1 - To what extent is DFT is useful if one wants to understand questions, such as topological quantum computing? Is DFT a good starting point if one is interested in studying aspects of condensed matter, such as quantum spin liquids, topological quantum computation, etc. ? or is it better to study these systems using tight-binding lattice models without going through the DFT phase?
It largely depends on what specific questions you're interested in, and where on the abstract-to-concrete scale you want to work / feel at home. Part of the beauty of condensed matter physics is its broad span in topics, tools, and energy and length scales. In a lot of cases DFT or other quantum chemistry methods can be sufficient, but in other cases it's not a very natural starting point. For a graduate student starting out, I would recommend finding a problem that interests you deeply, and then learning methods appropriate to that problem. Maybe those are pen-and-paper analytical methods, maybe they are DFT methods, maybe something else. There are a lot of possible paths.
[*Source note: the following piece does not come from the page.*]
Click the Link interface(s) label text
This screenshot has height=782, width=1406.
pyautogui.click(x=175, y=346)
For example, if you want to understand the mathematics and principles of quantum spin liquids, you're usually better off focusing on effective low-energy theories, e.g. spin models and lattice gauge theories. There are specific methods well-suited to analyzing such systems. Similarly, the language of topological quantum computing is often framed in its own set of effective low-energy models. At this end of the scale, we are often interested in new emergent phases and quasiparticles that tend to be hard to capture or notice in more realistic models. However, these low-energy models can often be obtained as a limit of a more concrete model.
For example, the Kitaev chain was originally written down as a toy model for a system that might be used as a topological qubit. It was subsequently realized that this model emerges at low energy in e.g. spin-orbit-coupled semiconducting nanowires when subject to a magnetic field and proximate to a superconductor. But note what the ingredients of that recipe are: nanowires and superconductors. To go even more concrete, we need to think of actual materials which may be used to realize these components. Similarly, Kitaev's honeycomb model hosting a quantum spin liquid was first considered a toy model. It was then argued it could occur in systems of certain crystal structure and electron configuration. DFT is very useful in finding materials realizing those conditions, and thus candidate materials to realize the Kitaev spin liquid. But it'd be very difficult to start with a DFT calculation taking into account complexities of real materials and try to infer spin liquid behavior directly.
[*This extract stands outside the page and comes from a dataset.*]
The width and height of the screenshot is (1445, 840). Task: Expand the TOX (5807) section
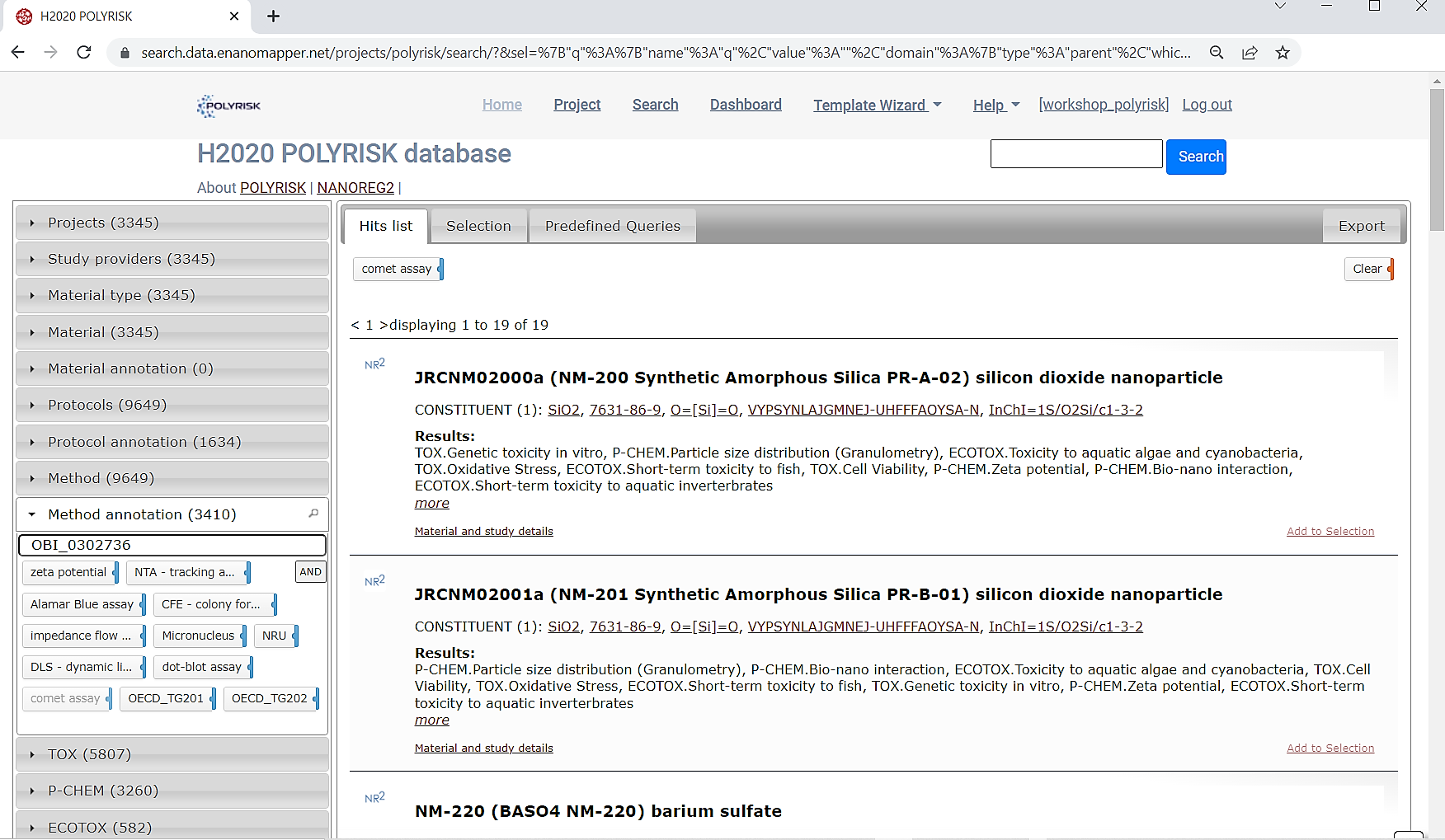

2- How important will DFT be in the near future? are people looking for alternatives?
DFT is not going away anytime soon. It's still fast compared to similar methods, useful, and continuously being improved in different directions. But it has its limitations. These weaknesses do motivate a lot of work on e.g. so-called post-DFT methods. Overall, the space of possible materials and systems we want to model is vast, and realistically this requires a variety of approaches.